═══ RECORD EXCERPTS

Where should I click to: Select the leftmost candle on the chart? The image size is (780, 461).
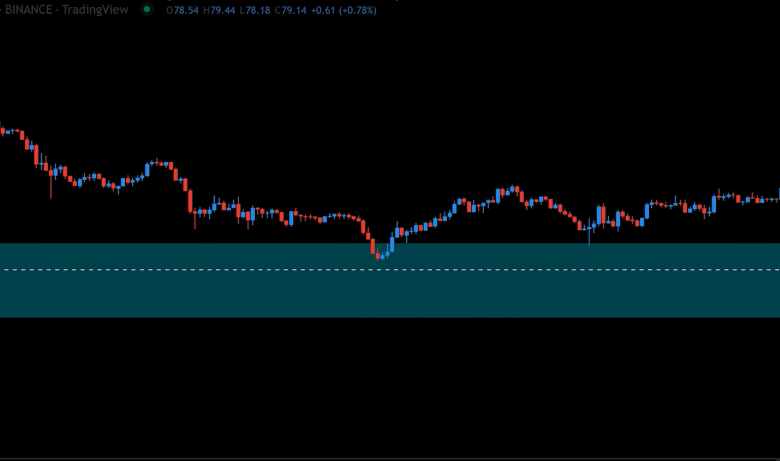(2, 129)
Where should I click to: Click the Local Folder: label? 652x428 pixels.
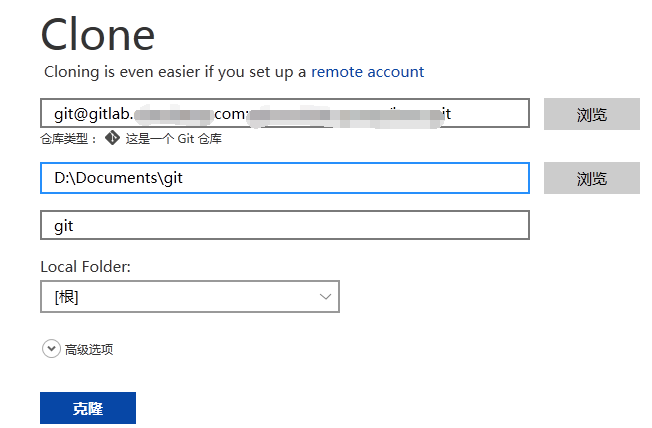pyautogui.click(x=86, y=267)
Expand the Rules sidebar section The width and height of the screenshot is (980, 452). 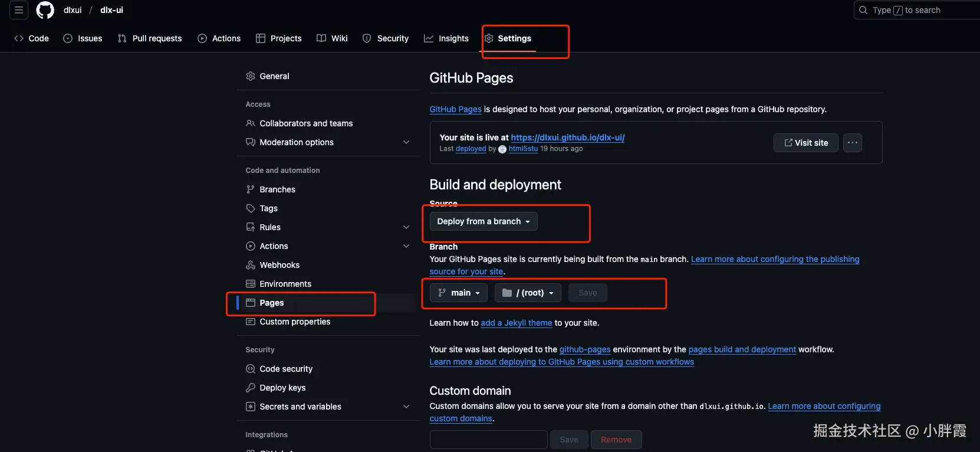(406, 227)
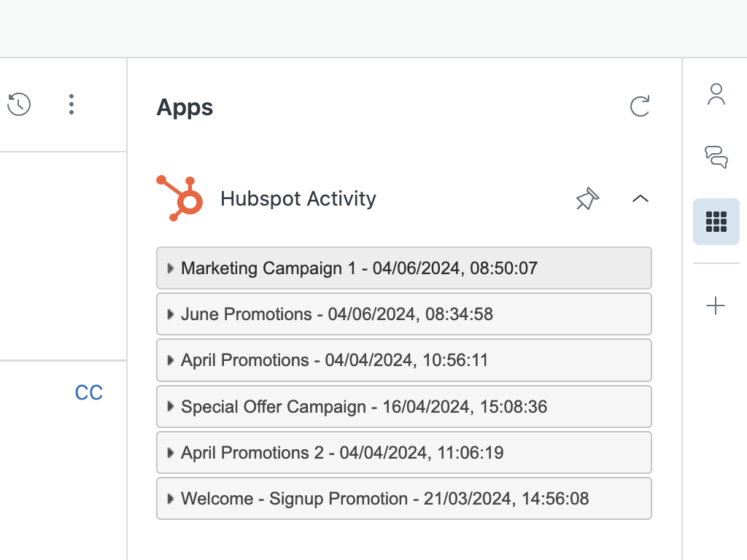
Task: Collapse the Hubspot Activity section
Action: 640,198
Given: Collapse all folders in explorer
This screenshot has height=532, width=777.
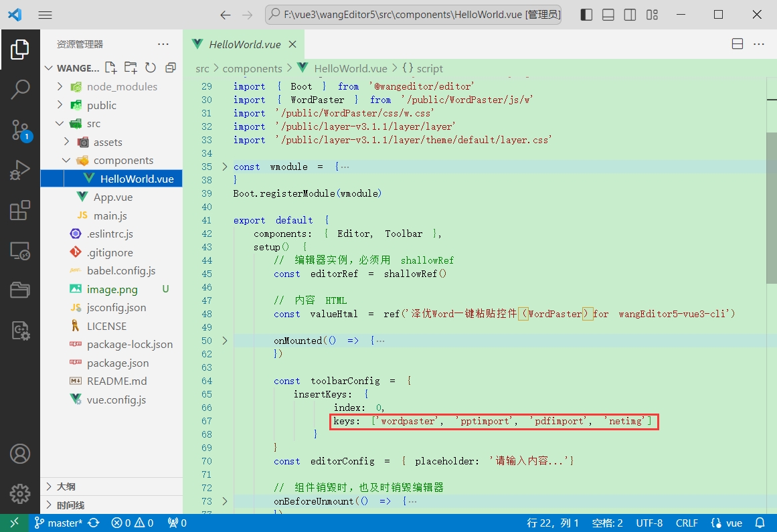Looking at the screenshot, I should tap(171, 68).
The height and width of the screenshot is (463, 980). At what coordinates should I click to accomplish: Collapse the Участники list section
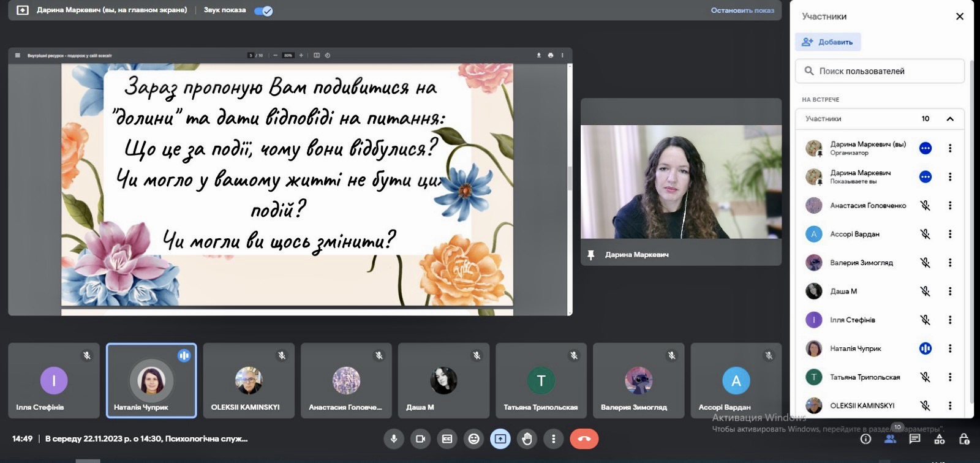tap(950, 119)
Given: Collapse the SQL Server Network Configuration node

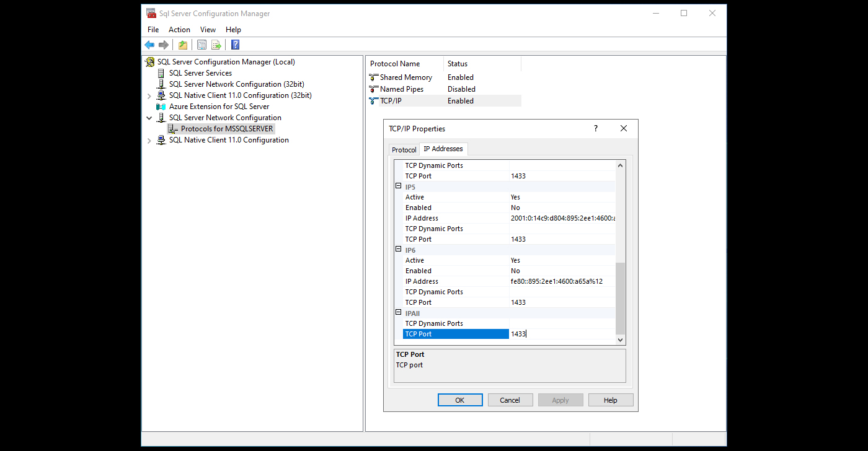Looking at the screenshot, I should (149, 118).
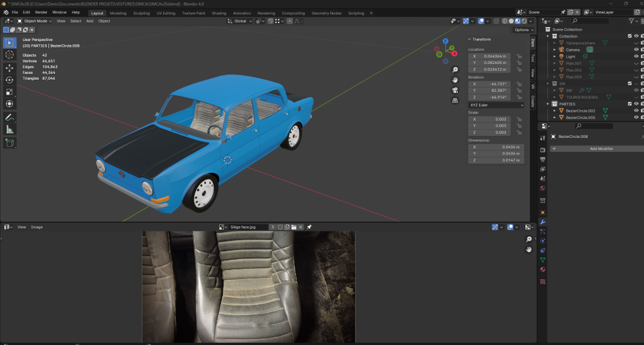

══════

_WHAT YOU WILL DO_: When you reach the line containing "This screenshot has height=532, width=777." in the listing above, reproduce it and every line after it through the last, exactly; omit the pictures.

_TASK RESULT_:
This screenshot has height=532, width=777.
Looking at the screenshot, I should tap(171, 68).
The height and width of the screenshot is (463, 980). At what coordinates should I click to accomplish: Collapse the Участники list section
tap(950, 119)
Given: Collapse the SQL Server Network Configuration node

Looking at the screenshot, I should (149, 118).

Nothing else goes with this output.